The 19th Century saw some initial experimentation in the design of electronic instruments with varying degress of success. It was in the 20th century when things began to accelerate. One of the first electronic instruments to make a lasting impression on the industry was the Theremin, initially called the "Thereminvox" invented by Leon Theremin (an anglicised version of his Russian name Lev Sergeivitich Termen) in 1917. This has no keyboard but translates hand movement near its two antenae into sounds, so the player might appear to be waving their hands or "conducting" the music. It is a difficult instrument to master but is capable of subtle musical expression. The inventor moved to the US in 1927 for a period before returning to Russia in 1938. His promotion of the instrument kept it in the public consciousness and its unusual sounds caught the attention of composers looking to exploit those qualities in their works, particularly during the 1950s when Science Fiction film music utilised its other-worldly atmospherics. Due to renewed interest in this type of instrument it is still manufactured and available to purchase - e.g. check out the Moog Etherwave Plus.

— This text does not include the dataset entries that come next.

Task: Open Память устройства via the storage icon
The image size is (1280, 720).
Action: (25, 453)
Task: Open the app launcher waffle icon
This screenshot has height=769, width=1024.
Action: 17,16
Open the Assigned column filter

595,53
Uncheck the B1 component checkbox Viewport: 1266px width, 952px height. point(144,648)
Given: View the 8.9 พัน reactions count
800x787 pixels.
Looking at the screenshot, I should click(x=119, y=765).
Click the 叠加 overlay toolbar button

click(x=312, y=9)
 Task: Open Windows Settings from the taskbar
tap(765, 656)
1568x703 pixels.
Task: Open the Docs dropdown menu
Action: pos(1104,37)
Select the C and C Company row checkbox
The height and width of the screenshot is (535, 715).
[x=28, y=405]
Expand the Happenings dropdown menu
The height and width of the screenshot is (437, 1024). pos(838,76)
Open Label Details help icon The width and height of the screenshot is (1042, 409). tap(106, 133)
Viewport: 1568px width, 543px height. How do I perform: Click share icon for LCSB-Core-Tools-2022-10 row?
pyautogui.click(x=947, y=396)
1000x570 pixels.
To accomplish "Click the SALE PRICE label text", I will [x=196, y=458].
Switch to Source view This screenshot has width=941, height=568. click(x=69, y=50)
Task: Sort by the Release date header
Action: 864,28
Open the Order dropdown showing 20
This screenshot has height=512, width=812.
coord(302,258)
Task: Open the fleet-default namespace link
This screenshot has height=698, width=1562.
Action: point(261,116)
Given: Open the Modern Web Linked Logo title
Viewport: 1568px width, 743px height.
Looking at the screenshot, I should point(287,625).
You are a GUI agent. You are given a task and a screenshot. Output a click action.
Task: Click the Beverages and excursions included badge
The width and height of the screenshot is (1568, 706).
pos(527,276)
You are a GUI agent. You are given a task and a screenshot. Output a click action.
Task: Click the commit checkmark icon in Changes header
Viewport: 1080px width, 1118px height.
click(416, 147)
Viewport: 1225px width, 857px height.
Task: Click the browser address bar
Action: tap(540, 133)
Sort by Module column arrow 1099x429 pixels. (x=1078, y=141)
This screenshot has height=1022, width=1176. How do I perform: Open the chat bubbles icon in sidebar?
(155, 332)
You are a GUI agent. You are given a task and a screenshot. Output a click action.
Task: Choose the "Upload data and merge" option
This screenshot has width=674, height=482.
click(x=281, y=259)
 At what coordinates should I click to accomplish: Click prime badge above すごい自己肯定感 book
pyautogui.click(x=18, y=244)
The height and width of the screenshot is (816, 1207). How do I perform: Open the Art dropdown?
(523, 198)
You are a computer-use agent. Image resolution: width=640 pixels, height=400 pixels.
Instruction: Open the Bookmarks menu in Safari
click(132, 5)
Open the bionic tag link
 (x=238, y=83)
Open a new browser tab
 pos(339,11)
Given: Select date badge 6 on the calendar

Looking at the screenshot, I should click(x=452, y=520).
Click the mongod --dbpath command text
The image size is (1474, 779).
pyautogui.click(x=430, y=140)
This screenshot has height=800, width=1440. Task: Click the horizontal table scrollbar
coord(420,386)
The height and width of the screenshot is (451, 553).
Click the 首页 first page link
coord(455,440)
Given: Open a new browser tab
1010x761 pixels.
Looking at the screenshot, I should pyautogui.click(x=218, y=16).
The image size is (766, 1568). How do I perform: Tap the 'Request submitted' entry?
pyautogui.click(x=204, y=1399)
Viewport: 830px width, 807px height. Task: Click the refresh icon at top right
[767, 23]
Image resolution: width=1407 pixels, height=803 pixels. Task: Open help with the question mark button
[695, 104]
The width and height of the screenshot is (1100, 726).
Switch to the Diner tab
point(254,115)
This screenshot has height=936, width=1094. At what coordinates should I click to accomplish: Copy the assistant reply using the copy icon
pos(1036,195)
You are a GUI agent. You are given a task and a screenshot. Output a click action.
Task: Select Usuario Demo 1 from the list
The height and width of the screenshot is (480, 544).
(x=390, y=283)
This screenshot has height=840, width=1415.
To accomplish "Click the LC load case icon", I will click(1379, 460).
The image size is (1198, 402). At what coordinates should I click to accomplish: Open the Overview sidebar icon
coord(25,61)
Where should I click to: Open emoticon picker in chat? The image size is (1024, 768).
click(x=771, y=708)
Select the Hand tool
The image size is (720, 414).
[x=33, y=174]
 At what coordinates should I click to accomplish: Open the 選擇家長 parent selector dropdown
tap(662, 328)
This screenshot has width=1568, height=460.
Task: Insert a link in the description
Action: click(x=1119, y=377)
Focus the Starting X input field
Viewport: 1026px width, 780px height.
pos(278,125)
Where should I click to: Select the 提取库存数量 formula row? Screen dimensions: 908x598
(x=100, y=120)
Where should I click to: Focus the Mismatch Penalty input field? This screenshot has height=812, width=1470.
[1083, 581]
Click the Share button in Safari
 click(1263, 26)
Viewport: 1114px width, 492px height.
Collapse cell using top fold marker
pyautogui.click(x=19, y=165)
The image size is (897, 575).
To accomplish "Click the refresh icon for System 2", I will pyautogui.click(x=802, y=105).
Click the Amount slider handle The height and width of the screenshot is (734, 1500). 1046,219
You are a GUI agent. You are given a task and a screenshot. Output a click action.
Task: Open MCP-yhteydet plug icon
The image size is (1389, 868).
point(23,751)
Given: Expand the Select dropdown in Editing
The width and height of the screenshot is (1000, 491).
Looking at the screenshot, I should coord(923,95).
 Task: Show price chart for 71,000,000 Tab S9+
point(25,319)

The Ondes Martenot was invented in 1928 by Maurice Martenot in France. This was basically a keyboard instrument but had a number of adaptations making it capable of some unusual effects such as vibrato, portamento, glissando and timbre controls. It caught the attention of some of the avant-garde classical composers of the day (including Olivier Messiaen for example) who used this instrument in some of their works. One of the foremost artists on the Ondes Martenot was the sister of its inventor, Ginette Martenot. Apart from Classical music, the Ondes Martenot still makes an occasional appearance in some pop music and Barry Gray used the instrument in some of his music for the Gerry Anderson puppet series such as Thunderbirds. Laurens Hammond developed his first Hammond Organ in 1935. Its low price allowed it to enter the mainstream, becoming a huge commercial success in the process with various versions of the instrument appearing in live music venues and in homes.
The original Moog Synthesiser appeared in 1964 but it was a huge room-sized beast with great musical potential but limited to music studios by virtue of its size. The inventor Robert Moog brought out the Mini Moog in 1970 which overcame those limitations. Since it was capable of a far richer variety of sounds than the electronic organs of the day yet still of comparable size, it became a big commercial and artistic success. The term "synthesiser" (to describe this type of musical instrument) came into general use around 1967. It consists of one or more generators (or oscillators) which create the basic signal, and then a variety of controls to modify that signal or add effects. Frequently (although not always) a keyboard is used to trigger the signal, and a variety of knobs and sliders used to configure the sound.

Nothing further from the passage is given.